La gueule de bois qui s’en suit permet de changer de décennie, et d’augurer le règne d’un nouveau patron en la personne de Christopher Nolan. Après les remarqués Memento et Insomnia, le petit prodige va s’emparer de la chauve-souris pour une trilogie qui va, sur bien des points, réconcilier public et critique.
Comme il est de bon ton de le faire lorsqu’on prend le relai, Batman begins entend faire table rase du passé, l’origin story étant l’option idéale. Tout l’oppose ainsi à ce qui précède : là où l’on multipliait les méchants et les acolytes dans une ville saturée jusqu’à la nausée, Nolan va jouer l’épure dans un univers sombre et introspectif, expliquant le parcours douloureux d’un orphelin milliardaire en mal de légitimité ; l’initiation New Age que ne renierait pas un film de kung fu occasionne un long prologue qui sait mettre en place une véritable attente pour les amateurs venus en découdre avec Gotham et les costumes à gadgets.
La mise en place est donc véritablement savoureuse, que ce soit dans cette obscure mise en valeur d’une nature hostile où la roche noire et la glace bleutée exacerbent les démons intérieurs de l’initié, ou l’arrivée sur le manoir gothique où les seconds rôles (Michael Caine et Morgan Freeman, délicieux) ajoutent une patte et une chair jusqu’alors inédite dans l’univers du justicier.
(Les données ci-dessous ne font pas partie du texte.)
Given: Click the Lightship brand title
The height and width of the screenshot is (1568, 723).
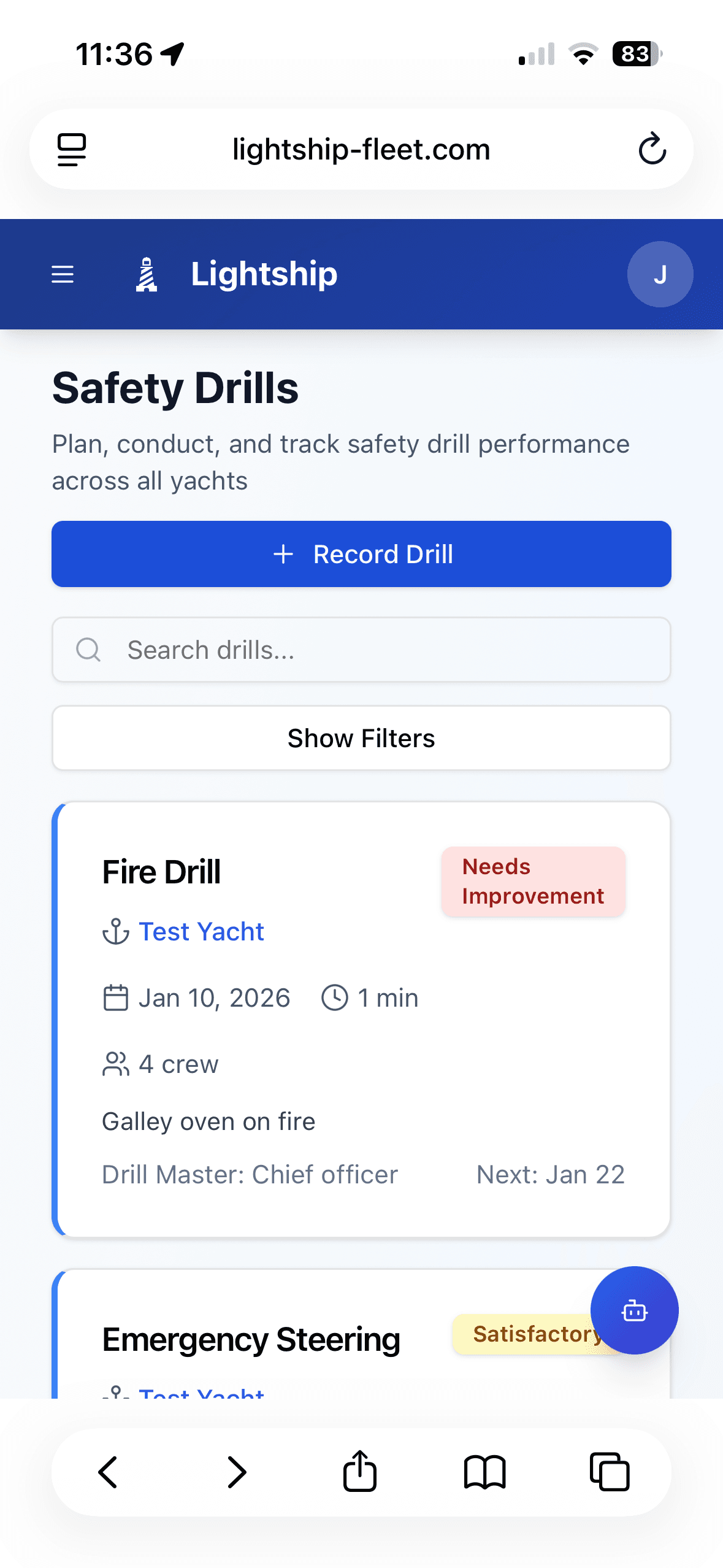Looking at the screenshot, I should pos(264,274).
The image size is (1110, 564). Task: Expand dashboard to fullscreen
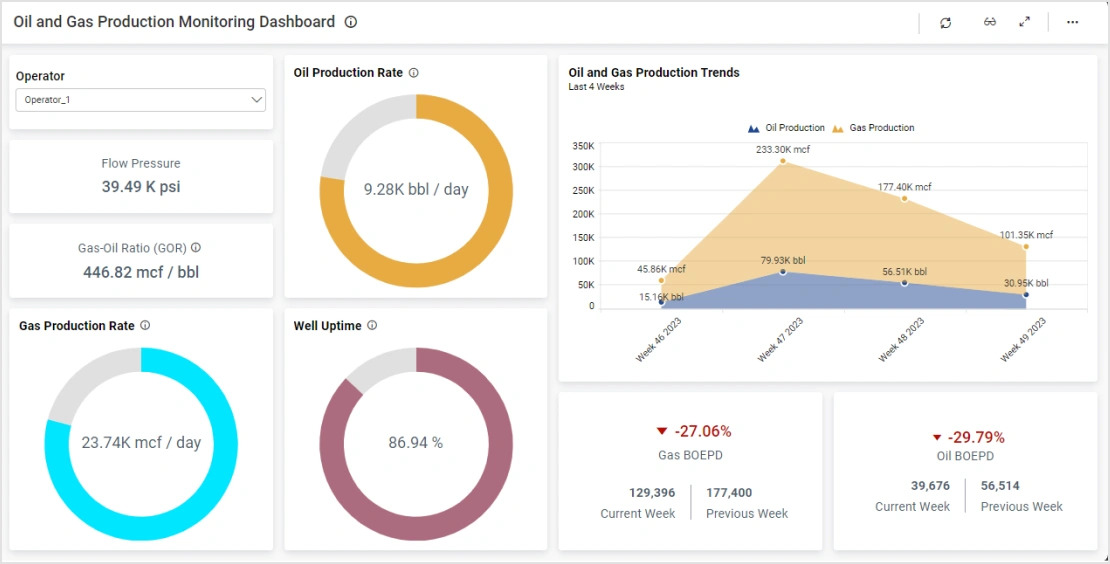1024,22
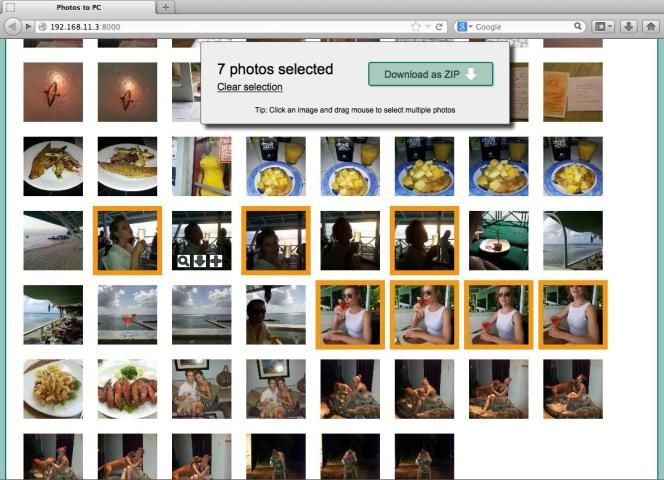
Task: Reload the page with the refresh icon
Action: click(440, 27)
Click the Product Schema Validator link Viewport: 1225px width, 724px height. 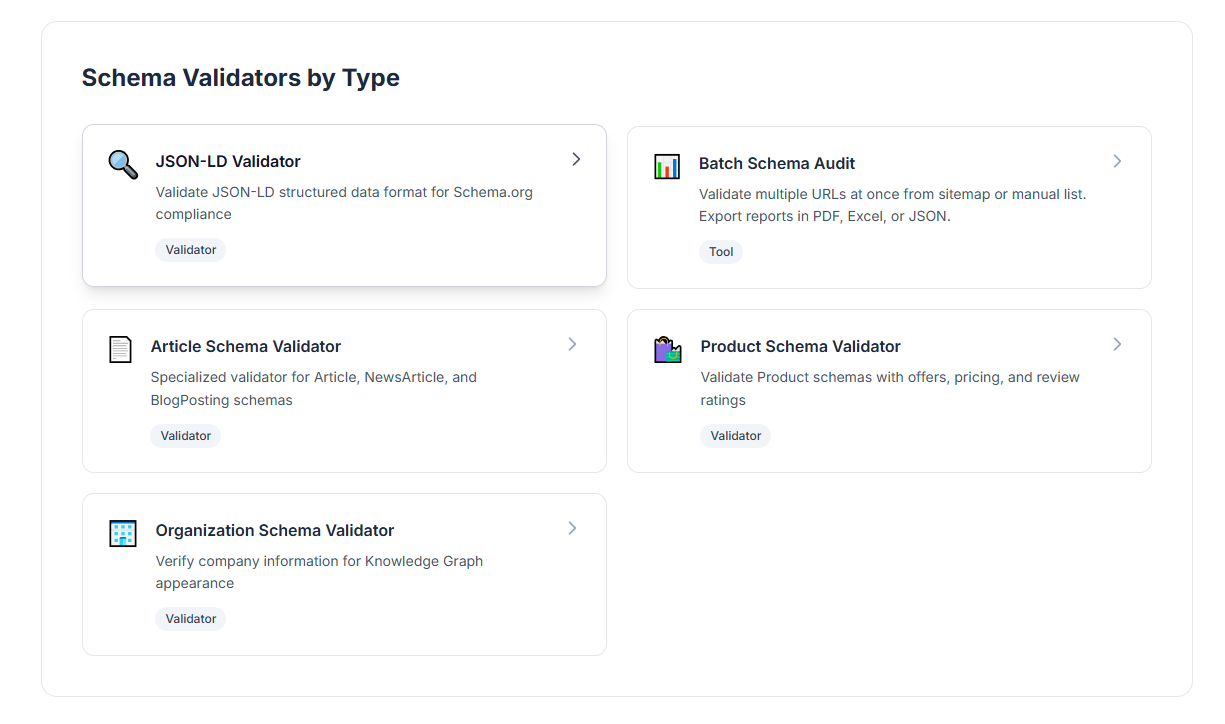tap(800, 346)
Nolan prend ses quartiers et fait siens des codes (la ville comme un personnage, les gadgets expérimentaux) à travers une mise en scène précise, architecturale et ample, un discours volontiers technique et scientifique pour quitter la dimension conte et comics originelle. Autant dire que les retrouvailles ont du bon pour les amateurs et un public qui apprécie de constater qu’on s’adresse aux plus de 12 ans.
Reste à écrire une intrigue propre à cet opus, et c’est malheureusement là que la mécanique s’embourbe. On ne saurait entièrement reprocher au film de suivre le cahier des charges du blockbuster (méchant avide d’anéantir entièrement la ville, mise en danger de la femme aimée, etc.) puisqu’il s’agit là de son ADN, mais les promesses de singularité sont un peu douchées dans ce final grandiloquent et assez laid visuellement, où la vitesse, la destruction massive et les punchlines poussives forment un cortège qu’on aurait espéré plus allègre.
Il n’empêche : le ton est donné. Nolan, à l’image de Bruce Wayne, s’initie sur la durée. Un détour par la magie manipulatoire du Prestige lui permettra d’affiner sa patte avant le morceau de bravoure que sera le sommet de la franchise, The Dark Knight.